# [Work item]
Each line below is to be copied exactly as it appears.

Stored data entries
━━━━━━

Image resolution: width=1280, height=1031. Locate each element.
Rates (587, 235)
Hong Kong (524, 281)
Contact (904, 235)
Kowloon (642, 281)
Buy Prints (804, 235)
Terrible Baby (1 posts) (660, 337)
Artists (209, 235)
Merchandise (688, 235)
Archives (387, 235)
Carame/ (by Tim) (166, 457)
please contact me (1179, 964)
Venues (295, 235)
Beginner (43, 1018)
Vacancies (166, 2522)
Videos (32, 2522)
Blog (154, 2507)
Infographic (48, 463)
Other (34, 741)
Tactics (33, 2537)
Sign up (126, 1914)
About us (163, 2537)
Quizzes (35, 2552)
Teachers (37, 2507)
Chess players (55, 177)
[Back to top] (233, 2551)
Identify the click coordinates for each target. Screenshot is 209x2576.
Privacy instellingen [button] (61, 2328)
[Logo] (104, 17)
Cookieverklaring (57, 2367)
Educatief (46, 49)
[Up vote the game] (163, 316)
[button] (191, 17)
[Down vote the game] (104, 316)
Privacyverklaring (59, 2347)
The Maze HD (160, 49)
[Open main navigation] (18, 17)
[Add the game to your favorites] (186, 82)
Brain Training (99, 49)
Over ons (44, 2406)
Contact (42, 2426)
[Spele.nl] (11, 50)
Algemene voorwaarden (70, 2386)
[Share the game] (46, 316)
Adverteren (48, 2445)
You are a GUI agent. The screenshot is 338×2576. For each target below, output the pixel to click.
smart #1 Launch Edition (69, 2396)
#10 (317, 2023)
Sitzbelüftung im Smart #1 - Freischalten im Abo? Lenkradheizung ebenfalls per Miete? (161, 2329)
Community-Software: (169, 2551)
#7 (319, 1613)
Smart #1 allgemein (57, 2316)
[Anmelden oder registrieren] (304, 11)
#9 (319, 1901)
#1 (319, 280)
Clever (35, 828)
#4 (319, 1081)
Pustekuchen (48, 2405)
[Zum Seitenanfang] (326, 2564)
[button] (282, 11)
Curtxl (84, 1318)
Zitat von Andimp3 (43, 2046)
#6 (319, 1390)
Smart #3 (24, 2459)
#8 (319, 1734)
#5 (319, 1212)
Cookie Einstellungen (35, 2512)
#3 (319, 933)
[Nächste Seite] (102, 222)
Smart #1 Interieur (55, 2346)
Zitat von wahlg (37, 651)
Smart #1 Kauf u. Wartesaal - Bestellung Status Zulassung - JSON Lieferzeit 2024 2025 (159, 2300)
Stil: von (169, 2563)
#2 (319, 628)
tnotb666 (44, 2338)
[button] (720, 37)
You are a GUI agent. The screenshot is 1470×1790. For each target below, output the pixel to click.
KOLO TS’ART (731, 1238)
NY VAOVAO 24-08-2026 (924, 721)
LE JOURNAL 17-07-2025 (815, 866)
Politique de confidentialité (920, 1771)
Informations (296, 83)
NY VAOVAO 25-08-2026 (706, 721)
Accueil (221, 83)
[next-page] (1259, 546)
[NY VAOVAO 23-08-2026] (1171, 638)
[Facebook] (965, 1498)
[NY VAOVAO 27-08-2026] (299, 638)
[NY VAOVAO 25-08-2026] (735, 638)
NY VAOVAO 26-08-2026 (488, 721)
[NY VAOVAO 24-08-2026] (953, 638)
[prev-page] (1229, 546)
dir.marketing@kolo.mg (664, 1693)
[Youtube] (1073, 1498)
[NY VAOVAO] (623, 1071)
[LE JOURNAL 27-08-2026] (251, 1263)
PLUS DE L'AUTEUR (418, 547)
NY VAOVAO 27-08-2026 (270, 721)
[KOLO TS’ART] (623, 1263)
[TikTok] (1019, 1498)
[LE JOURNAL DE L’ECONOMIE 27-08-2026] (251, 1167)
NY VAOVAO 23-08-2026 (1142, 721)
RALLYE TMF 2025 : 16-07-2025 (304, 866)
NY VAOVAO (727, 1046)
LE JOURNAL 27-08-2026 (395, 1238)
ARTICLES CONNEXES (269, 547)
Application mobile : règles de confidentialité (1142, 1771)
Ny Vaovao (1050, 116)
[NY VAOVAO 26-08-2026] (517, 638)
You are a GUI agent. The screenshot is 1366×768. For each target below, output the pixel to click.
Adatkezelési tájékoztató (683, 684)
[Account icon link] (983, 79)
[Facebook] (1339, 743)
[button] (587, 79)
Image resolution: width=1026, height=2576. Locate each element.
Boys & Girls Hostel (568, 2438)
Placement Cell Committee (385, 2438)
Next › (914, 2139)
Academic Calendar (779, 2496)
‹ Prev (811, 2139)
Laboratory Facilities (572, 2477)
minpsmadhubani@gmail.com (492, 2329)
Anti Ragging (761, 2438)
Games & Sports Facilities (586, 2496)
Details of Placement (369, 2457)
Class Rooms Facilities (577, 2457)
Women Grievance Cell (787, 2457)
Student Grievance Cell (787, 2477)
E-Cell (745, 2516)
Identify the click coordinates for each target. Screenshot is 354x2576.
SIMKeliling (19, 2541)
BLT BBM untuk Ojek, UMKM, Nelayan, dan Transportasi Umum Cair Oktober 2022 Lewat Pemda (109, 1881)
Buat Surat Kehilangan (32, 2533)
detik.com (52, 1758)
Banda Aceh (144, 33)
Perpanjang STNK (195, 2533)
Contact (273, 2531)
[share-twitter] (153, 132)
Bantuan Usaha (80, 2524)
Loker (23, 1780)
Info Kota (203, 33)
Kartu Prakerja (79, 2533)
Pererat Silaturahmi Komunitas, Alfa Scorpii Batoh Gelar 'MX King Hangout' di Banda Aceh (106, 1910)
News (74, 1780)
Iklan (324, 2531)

━━━━━━

# [Answer to the problem]
Image resolution: width=1280, height=1031. Locate each element.
Rates (587, 235)
Hong Kong (524, 281)
Contact (904, 235)
Kowloon (642, 281)
Buy Prints (804, 235)
Terrible Baby (1 posts) (660, 337)
Artists (209, 235)
Merchandise (688, 235)
Archives (387, 235)
Carame/ (by Tim) (166, 457)
please contact me (1179, 964)
Venues (295, 235)
Beginner (43, 1018)
Vacancies (166, 2522)
Videos (32, 2522)
Blog (154, 2507)
Infographic (48, 463)
Other (34, 741)
Tactics (33, 2537)
Sign up (126, 1914)
About us (163, 2537)
Quizzes (35, 2552)
Teachers (37, 2507)
Chess players (55, 177)
[Back to top] (233, 2551)
Identify the click coordinates for each target. Screenshot is 209x2576.
Privacy instellingen [button] (61, 2328)
[Logo] (104, 17)
Cookieverklaring (57, 2367)
Educatief (46, 49)
[Up vote the game] (163, 316)
[button] (191, 17)
[Down vote the game] (104, 316)
Privacyverklaring (59, 2347)
The Maze HD (160, 49)
[Open main navigation] (18, 17)
[Add the game to your favorites] (186, 82)
Brain Training (99, 49)
Over ons (44, 2406)
Contact (42, 2426)
[Spele.nl] (11, 50)
Algemene voorwaarden (70, 2386)
[Share the game] (46, 316)
Adverteren (48, 2445)
You are a GUI agent. The screenshot is 338×2576. For each target below, output the pixel to click.
smart #1 Launch Edition (69, 2396)
#10 (317, 2023)
Sitzbelüftung im Smart #1 - Freischalten im Abo? Lenkradheizung ebenfalls per Miete? (161, 2329)
Community-Software: (169, 2551)
#7 (319, 1613)
Smart #1 allgemein (57, 2316)
[Anmelden oder registrieren] (304, 11)
#9 (319, 1901)
#1 (319, 280)
Clever (35, 828)
#4 (319, 1081)
Pustekuchen (48, 2405)
[Zum Seitenanfang] (326, 2564)
[button] (282, 11)
Curtxl (84, 1318)
Zitat von Andimp3 (43, 2046)
#6 (319, 1390)
Smart #3 (24, 2459)
#8 (319, 1734)
#5 (319, 1212)
Cookie Einstellungen (35, 2512)
#3 (319, 933)
[Nächste Seite] (102, 222)
Smart #1 Interieur (55, 2346)
Zitat von wahlg (37, 651)
Smart #1 Kauf u. Wartesaal - Bestellung Status Zulassung - JSON Lieferzeit 2024 2025 (159, 2300)
Stil: von (169, 2563)
#2 (319, 628)
tnotb666 (44, 2338)
[button] (720, 37)
You are a GUI agent. The screenshot is 1470×1790. For each target below, output the pixel to click.
KOLO TS’ART (731, 1238)
NY VAOVAO 24-08-2026 (924, 721)
LE JOURNAL 17-07-2025 (815, 866)
Politique de confidentialité (920, 1771)
Informations (296, 83)
NY VAOVAO 25-08-2026 (706, 721)
Accueil (221, 83)
[next-page] (1259, 546)
[NY VAOVAO 23-08-2026] (1171, 638)
[Facebook] (965, 1498)
[NY VAOVAO 27-08-2026] (299, 638)
[NY VAOVAO 25-08-2026] (735, 638)
NY VAOVAO 26-08-2026 (488, 721)
[NY VAOVAO 24-08-2026] (953, 638)
[prev-page] (1229, 546)
dir.marketing@kolo.mg (664, 1693)
[Youtube] (1073, 1498)
[NY VAOVAO] (623, 1071)
[LE JOURNAL 27-08-2026] (251, 1263)
PLUS DE L'AUTEUR (418, 547)
NY VAOVAO 27-08-2026 (270, 721)
[KOLO TS’ART] (623, 1263)
[TikTok] (1019, 1498)
[LE JOURNAL DE L’ECONOMIE 27-08-2026] (251, 1167)
NY VAOVAO 23-08-2026 (1142, 721)
RALLYE TMF 2025 : 16-07-2025 (304, 866)
NY VAOVAO (727, 1046)
LE JOURNAL 27-08-2026 (395, 1238)
ARTICLES CONNEXES (269, 547)
Application mobile : règles de confidentialité (1142, 1771)
Ny Vaovao (1050, 116)
[NY VAOVAO 26-08-2026] (517, 638)
You are a GUI agent. The screenshot is 1366×768. For each target below, output the pixel to click.
Adatkezelési tájékoztató (683, 684)
[Account icon link] (983, 79)
[Facebook] (1339, 743)
[button] (587, 79)
Image resolution: width=1026, height=2576. Locate each element.
Boys & Girls Hostel (568, 2438)
Placement Cell Committee (385, 2438)
Next › (914, 2139)
Academic Calendar (779, 2496)
‹ Prev (811, 2139)
Laboratory Facilities (572, 2477)
minpsmadhubani@gmail.com (492, 2329)
Anti Ragging (761, 2438)
Games & Sports Facilities (586, 2496)
Details of Placement (369, 2457)
Class Rooms Facilities (577, 2457)
Women Grievance Cell (787, 2457)
Student Grievance Cell (787, 2477)
E-Cell (745, 2516)
Identify the click coordinates for each target. Screenshot is 354x2576.
SIMKeliling (19, 2541)
BLT BBM untuk Ojek, UMKM, Nelayan, dan Transportasi Umum Cair Oktober 2022 Lewat Pemda (109, 1881)
Buat Surat Kehilangan (32, 2533)
detik.com (52, 1758)
Banda Aceh (144, 33)
Perpanjang STNK (195, 2533)
Contact (273, 2531)
[share-twitter] (153, 132)
Bantuan Usaha (80, 2524)
Loker (23, 1780)
Info Kota (203, 33)
Kartu Prakerja (79, 2533)
Pererat Silaturahmi Komunitas, Alfa Scorpii Batoh Gelar 'MX King Hangout' di Banda Aceh (106, 1910)
News (74, 1780)
Iklan (324, 2531)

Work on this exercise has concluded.